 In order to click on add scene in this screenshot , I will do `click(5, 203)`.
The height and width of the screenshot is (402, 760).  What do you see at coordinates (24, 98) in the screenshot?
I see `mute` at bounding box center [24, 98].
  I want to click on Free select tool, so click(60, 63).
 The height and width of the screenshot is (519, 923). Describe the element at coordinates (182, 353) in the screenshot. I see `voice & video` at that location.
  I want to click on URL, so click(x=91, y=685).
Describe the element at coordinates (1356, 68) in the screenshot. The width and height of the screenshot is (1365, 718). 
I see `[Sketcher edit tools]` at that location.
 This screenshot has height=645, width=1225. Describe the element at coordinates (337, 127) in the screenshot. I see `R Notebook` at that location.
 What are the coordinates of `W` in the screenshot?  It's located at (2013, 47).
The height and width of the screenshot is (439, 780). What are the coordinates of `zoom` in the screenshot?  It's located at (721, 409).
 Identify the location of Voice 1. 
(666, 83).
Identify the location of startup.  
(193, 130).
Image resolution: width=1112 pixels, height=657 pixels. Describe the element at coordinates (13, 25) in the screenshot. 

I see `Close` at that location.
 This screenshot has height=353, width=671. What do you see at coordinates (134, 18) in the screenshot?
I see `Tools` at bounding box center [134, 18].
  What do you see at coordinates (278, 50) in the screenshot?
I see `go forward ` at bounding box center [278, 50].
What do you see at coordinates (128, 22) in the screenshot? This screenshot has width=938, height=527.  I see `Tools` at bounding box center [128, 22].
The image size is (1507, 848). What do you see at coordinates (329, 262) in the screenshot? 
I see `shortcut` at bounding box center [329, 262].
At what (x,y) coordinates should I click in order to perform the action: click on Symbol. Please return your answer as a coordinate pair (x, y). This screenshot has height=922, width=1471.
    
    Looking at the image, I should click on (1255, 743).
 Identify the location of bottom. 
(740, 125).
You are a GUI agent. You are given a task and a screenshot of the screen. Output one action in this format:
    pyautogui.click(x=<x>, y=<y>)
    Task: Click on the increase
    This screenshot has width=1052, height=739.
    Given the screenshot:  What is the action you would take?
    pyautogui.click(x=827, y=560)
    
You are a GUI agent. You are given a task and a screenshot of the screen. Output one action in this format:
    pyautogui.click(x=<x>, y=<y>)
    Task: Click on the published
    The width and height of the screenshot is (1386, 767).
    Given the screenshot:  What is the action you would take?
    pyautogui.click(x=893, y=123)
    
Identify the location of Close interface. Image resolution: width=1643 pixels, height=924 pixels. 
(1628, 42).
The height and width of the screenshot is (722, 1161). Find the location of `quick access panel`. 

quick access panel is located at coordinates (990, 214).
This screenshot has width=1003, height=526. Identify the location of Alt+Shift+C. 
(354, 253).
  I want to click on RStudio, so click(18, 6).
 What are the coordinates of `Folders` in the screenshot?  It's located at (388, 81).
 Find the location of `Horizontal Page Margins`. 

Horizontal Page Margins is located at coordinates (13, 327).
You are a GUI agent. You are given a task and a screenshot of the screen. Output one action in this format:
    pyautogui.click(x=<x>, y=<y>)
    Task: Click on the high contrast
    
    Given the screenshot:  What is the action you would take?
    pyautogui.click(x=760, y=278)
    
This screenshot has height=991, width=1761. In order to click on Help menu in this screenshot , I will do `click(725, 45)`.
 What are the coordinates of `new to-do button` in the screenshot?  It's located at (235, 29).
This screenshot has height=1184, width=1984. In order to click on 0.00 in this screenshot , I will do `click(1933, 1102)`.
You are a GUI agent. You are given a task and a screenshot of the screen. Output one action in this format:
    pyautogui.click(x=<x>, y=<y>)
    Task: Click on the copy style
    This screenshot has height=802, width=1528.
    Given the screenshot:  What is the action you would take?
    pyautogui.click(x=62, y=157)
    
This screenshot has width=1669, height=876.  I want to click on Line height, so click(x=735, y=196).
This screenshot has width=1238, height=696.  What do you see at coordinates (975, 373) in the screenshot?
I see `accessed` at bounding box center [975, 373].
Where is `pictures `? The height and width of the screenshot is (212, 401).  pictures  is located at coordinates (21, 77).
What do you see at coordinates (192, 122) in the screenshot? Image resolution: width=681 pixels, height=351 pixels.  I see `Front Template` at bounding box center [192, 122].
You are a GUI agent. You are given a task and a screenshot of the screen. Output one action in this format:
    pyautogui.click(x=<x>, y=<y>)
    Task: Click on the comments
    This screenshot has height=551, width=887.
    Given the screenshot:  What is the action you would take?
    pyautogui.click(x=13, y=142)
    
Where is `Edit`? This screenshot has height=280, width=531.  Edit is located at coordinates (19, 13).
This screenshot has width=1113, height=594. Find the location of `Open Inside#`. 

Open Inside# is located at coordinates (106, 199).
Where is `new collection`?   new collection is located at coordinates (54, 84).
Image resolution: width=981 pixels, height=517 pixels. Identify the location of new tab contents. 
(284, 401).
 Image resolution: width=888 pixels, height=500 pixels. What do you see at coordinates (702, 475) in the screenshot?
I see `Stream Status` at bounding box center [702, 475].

● ● ● ● ● ● ●

TASK DIRECTIONS: Gather each line of the items above that contains the string "Inside", and copy those lines out. Case counts.

COMPLETED EXERCISE:
This screenshot has width=1113, height=594. Find the location of `Open Inside#`. 
Open Inside# is located at coordinates (106, 199).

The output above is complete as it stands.